Feelings of Anxiety can sometimes be hard to identify. In today’s society, it is not uncommon to lead a busy or stressful life with our daily schedules full of work, family and social commitments. In this fast-paced society, it is not uncommon for people to feel like they are over reacting when in fact they could be suffering from anxiety and need support.

Anxiety is the most common mental health condition in Australia. On average, one in four people – one in three women and one in five men – will experience anxiety at some stage in their life.

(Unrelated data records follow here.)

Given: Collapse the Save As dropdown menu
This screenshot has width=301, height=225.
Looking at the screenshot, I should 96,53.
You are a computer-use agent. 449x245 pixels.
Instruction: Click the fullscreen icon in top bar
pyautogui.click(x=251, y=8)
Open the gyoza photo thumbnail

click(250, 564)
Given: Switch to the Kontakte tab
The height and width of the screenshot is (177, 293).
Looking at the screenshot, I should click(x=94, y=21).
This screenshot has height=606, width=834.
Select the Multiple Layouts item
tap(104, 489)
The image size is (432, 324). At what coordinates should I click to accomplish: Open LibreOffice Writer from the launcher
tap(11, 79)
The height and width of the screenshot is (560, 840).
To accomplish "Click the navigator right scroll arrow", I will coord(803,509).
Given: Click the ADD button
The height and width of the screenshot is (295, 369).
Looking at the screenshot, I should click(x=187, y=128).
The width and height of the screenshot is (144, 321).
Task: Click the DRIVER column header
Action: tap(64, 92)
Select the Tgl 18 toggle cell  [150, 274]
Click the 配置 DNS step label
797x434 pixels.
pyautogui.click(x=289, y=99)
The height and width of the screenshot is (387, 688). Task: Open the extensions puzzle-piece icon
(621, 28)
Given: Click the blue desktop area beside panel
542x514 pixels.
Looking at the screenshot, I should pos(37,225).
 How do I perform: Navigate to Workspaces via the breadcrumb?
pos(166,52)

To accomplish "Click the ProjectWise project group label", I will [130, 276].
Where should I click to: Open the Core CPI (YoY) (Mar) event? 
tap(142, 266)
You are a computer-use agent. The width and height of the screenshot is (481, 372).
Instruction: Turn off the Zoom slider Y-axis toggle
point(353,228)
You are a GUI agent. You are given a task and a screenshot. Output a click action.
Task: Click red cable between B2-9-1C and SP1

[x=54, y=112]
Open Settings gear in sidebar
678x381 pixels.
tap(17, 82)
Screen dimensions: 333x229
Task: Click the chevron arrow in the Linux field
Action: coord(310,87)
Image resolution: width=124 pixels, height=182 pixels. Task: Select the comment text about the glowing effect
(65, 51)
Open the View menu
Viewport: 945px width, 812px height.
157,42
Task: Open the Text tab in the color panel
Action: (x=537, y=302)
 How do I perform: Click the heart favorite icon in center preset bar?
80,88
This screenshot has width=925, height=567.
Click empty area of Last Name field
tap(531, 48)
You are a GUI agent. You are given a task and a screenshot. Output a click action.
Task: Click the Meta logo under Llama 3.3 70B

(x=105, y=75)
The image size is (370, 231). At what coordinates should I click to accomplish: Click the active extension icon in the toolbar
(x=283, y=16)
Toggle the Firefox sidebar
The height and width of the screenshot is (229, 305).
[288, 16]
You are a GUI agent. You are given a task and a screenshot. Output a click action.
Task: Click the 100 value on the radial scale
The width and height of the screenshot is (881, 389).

The following are a number of different types of anxiety disorders:

  • Generalised Anxiety Disorder – excessive worry
  • Specific phobia – fear of particular objects or situations
  • Panic Disorder – sudden surges of panic, chest pain and breathlessness
  • Agoraphobia – intense anxiety due to public spaces, crowds or being home alone
  • Obsessive Compulsive Disorder (OCD) – recurring persistent distressing thoughts, images or impulses, known as obsessions, such as fear of catching germs or feeling the need to carry out a certain behaviour a certain number of times
  • Social Anxiety Disorder – severe anxiety about being criticised or negatively viewed by others leading to avoiding social situations in fear of embarrassment or humiliation
  • Post-Traumatic Stress Disorder – symptoms occurring after exposure to a frightening or traumatic event leaving nightmares, avoidance of places or people and a negative view of oneself and the world.

Symptoms of Anxiety?

  • Feeling of being on edge or nervous
  • Persistent and irrational fears
  • Excessive worry
  • Difficulty concentrating and remembering things
  • Irritability
  • Trouble sleeping
  • Avoidance of situations, places, people, activities, thoughts or feelings that trigger anxiety

Physical Symptoms Of Anxiety?

  • Pounding heartbeat
  • Shortness of breath or difficulty breathing
  • Tightness in chest
  • Sweating, trembling, tingling or numbness
  • Dry mouth
  • People who experience anxiety over long periods of time can also develop muscle tension and headaches

People suffering with anxiety are likely to experience symptoms of more than one type of anxiety condition and many may experience depression as well. Symptoms may not go away on their own and if they are left untreated, they can start to impact your life and well-being.